The Cougars were playing a second game in as many days after downing UCF 87-73 a day prior. Texas Tech finished the regular season on a three-game winning streak, helping the Red Raiders clinch the No. 4 seed and a double-bye into the conference tournament.

But that's no excuse for Texas Tech, which rallied from a 16-point second-half deficit to beat BYU 85-78 at home in the two teams' only meeting in the regular season. In the rematch, the Red Raiders thoroughly bested the Cougars, outrebounding the lower seed 42-34 and outshooting the country's second-most prolific 3-point shooting team 9-7 from the perimeter.
"Their guards did a really good job of coming down and rebounding," said BYU's Spencer Johnson, who finished with 7 points and a team-high seven rebounds. "One thing we can learn from that is we actually have to get a hit. I think a lot of us got caught ball-watching. We would watch the shot go up and we wouldn't hit our guy and they would come in and hit us first; that really burned us, man. That's something we can learn. We've got to set the tone by hitting our guy and keeping them off the glass."
For Texas Tech, Thursday's game was personal, Walton said after the game, saying the Red Raiders "came in locked in" after hearing some comments from BYU's side that "turnt us up a little bit."
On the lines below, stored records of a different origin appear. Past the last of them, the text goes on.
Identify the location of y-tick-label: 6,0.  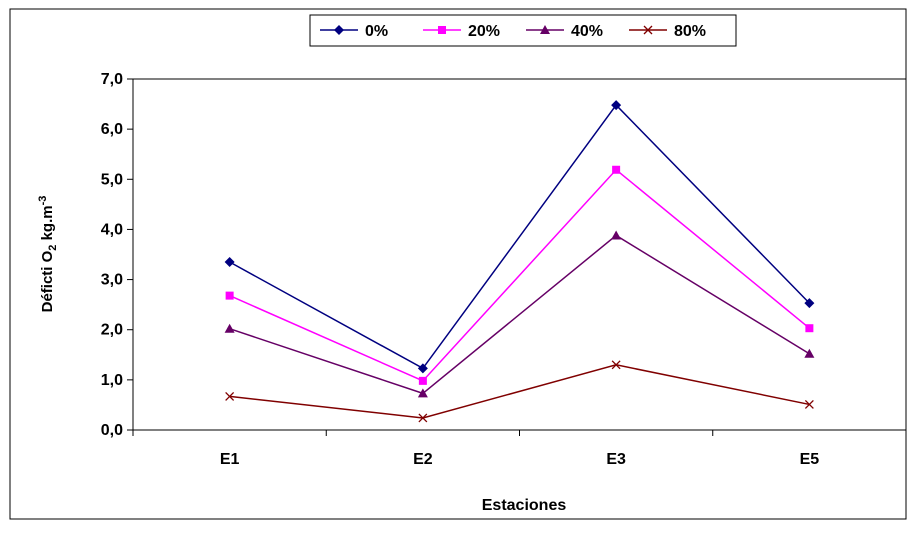
(112, 130).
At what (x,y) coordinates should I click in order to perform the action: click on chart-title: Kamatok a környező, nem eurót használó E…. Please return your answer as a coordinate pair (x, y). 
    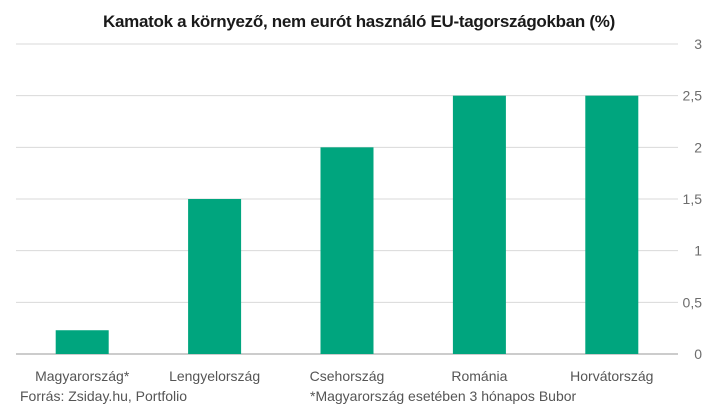
    Looking at the image, I should click on (359, 22).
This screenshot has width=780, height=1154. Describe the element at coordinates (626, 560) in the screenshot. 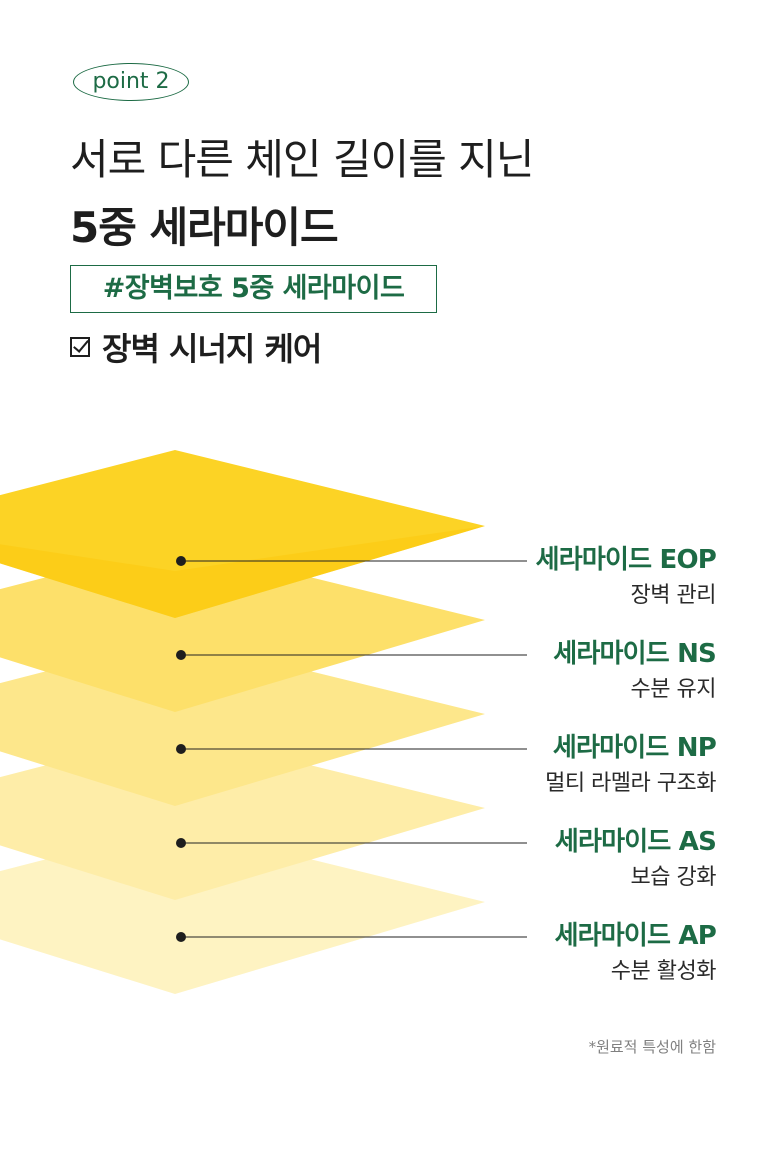

I see `ceramide-name: 세라마이드 EOP` at that location.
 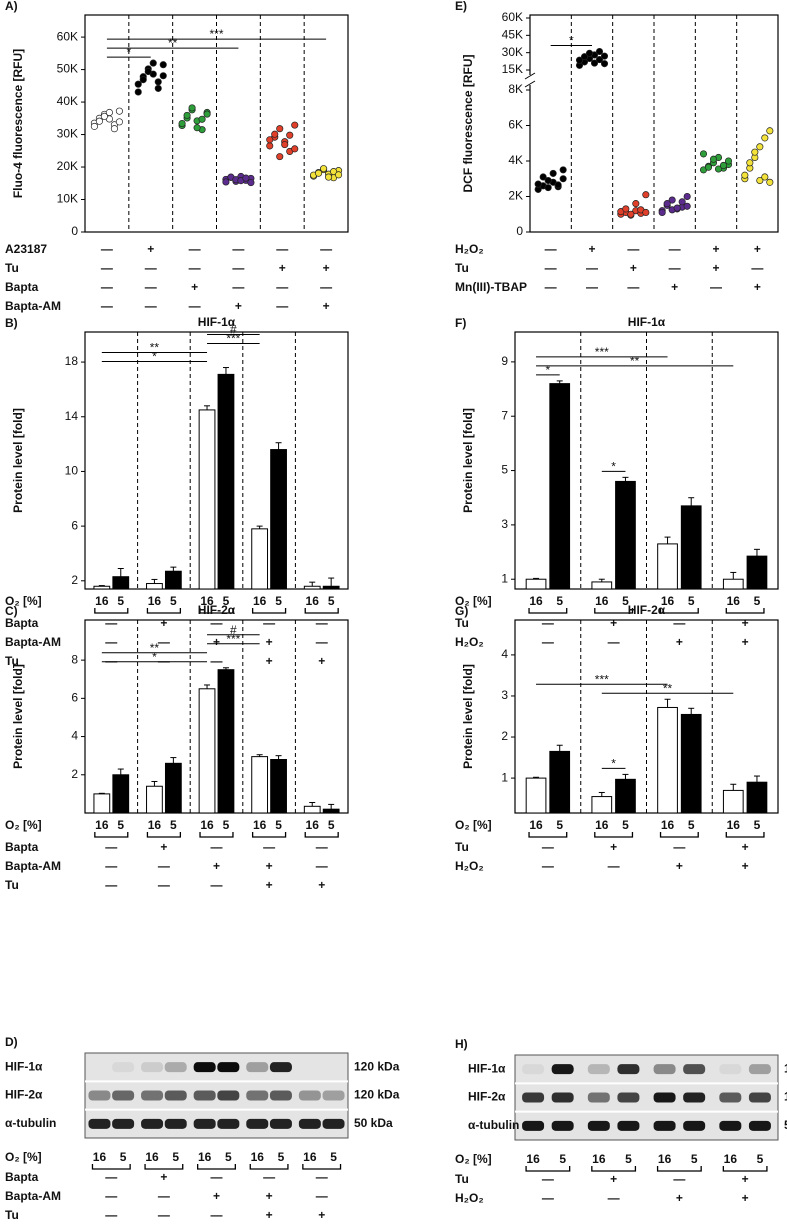 What do you see at coordinates (30, 1123) in the screenshot?
I see `blot-row-name: α-tubulin` at bounding box center [30, 1123].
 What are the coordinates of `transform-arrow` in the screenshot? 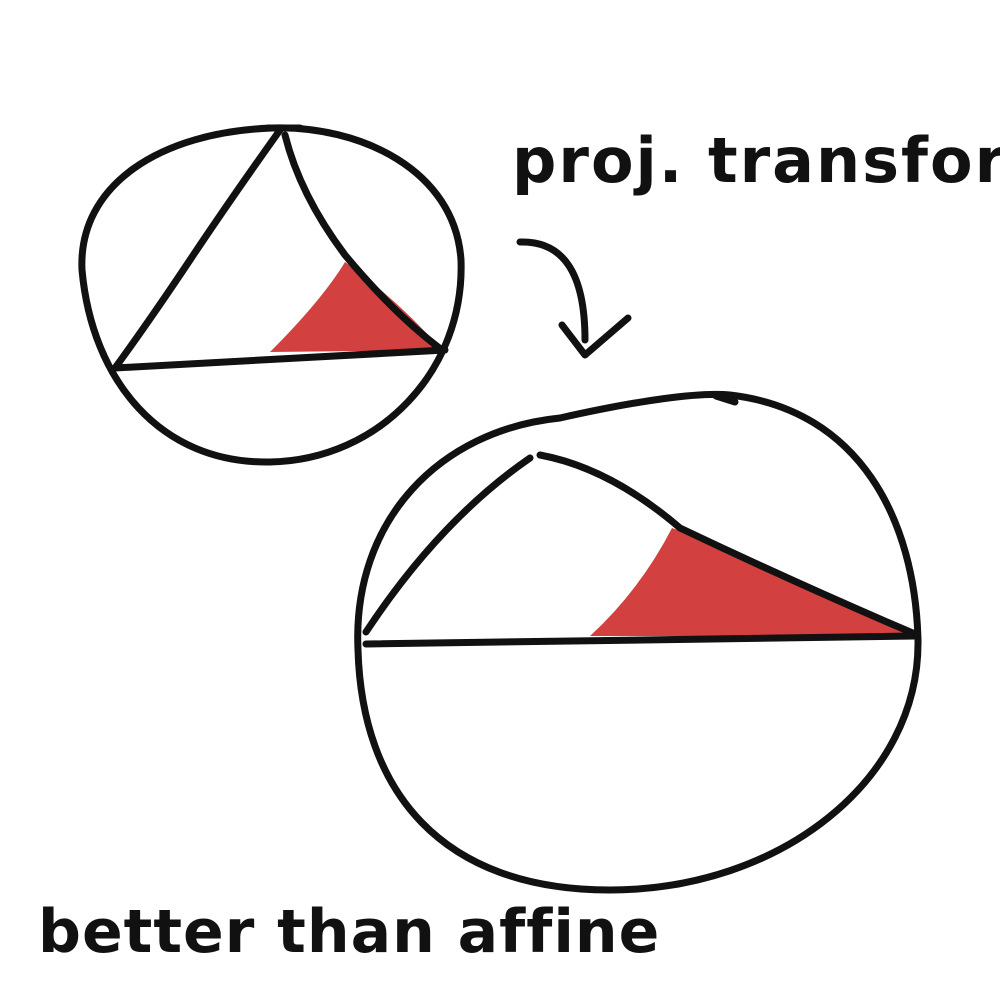 It's located at (574, 298).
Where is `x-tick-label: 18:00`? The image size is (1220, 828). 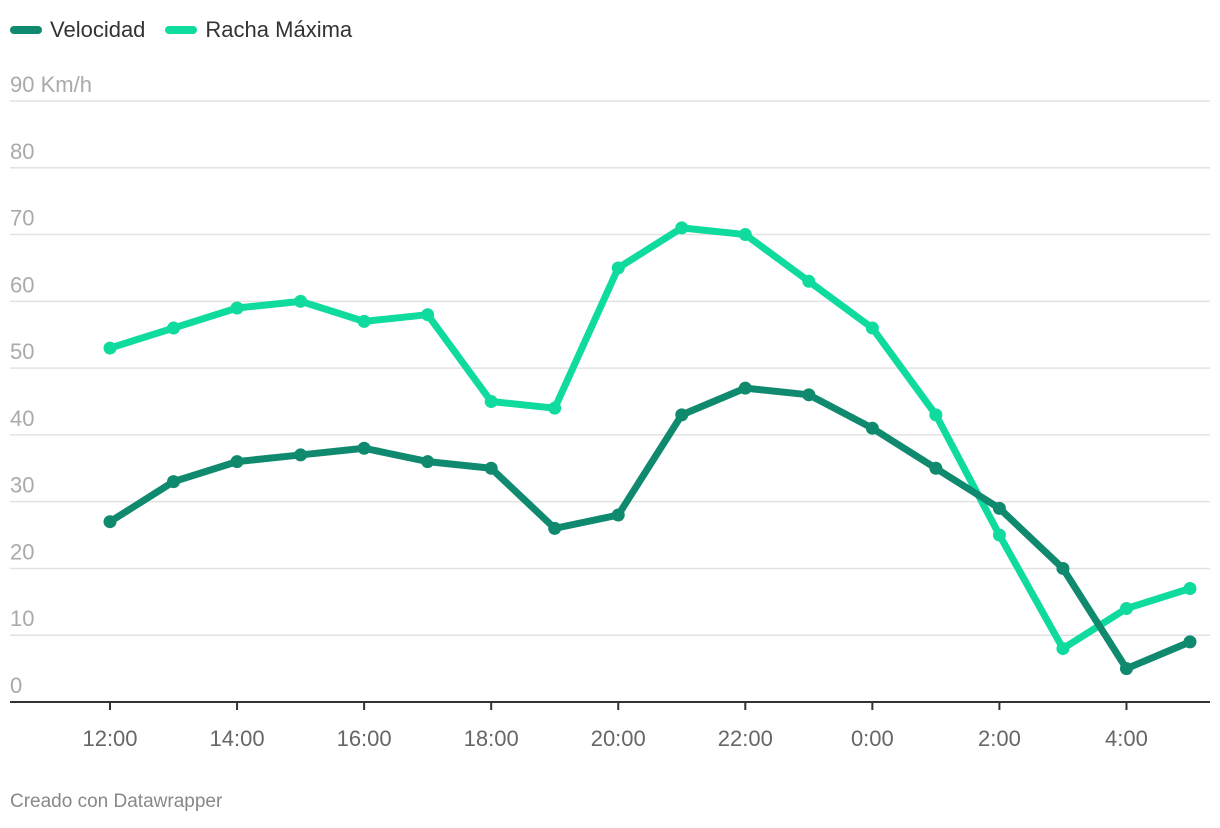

"We heard certain things like they were ready for us and excited to see us," he said, "but I don't think they were ready — they didn't know how ready we were for them. This is something we have been talking about all year because Mac and the rest of the team, he truly believes in us; and as long as we believe in each other and play together, we're going to make a lot of great things happen."
Added Texas Tech coach Grant McCasland with a chuckle: "Great answer, by the way. Could have gone both ways."
Unlike Wednesday's second-round game against UCF, when BYU jumped out to a 14-0 start that swelled to 21-3, the Cougars opened the quarterfinals in reverse.
The Red Raiders connected on four of their first five shots, including 2-of-2 from 3-point range, en route to a 12-2 advantage just four minutes in.
COUGS ON THE RUN.
— Big 12 Conference (@Big12Conference) March 14, 2024
1⃣3⃣ unanswered points from @BYUMBB brings this one within single digits in the final five minutes.
📺 ESPN2 pic.twitter.com/9hwdlE4e2p
Isaacs and Walton stretched the lead to 33-15 with back-to-back triples with 6:34 left in the half, and Walton added another moments later as the Red Raiders shot 7-of-11 from deep en route to a 51.7% first-half shooting clinic.
The fourth-seeded Raiders were also clinical on the glass, outrebounding BYU 26-17 and limiting the Cougars to seven offensive boards en route to a 42-23 halftime lead — BYU's second-worst halftime deficit of the year, behind a 20-point deficit Jan. 17 at Oklahoma State.
BYU responded reasonably well after the break, shooting 52.9% while Texas Tech missed its first five 3-point attempts.
Traore drove to the rim to cap a 10-0 run that pulled the Cougars within 62-50 with 6:14 on the clock, and Robinson hit his fourth 3-pointer less than a minute later that cut the deficit inside single digits, 62-53.
BYU outscored Texas Tech 44-39 in the second half, but Toussaint silenced the 15-0 run with a 3-pointer, and Williams' 3-pointer on the next possession helped the Red Raiders pull away for good to clinch a spot in Friday's Big 12 Tournament semifinals.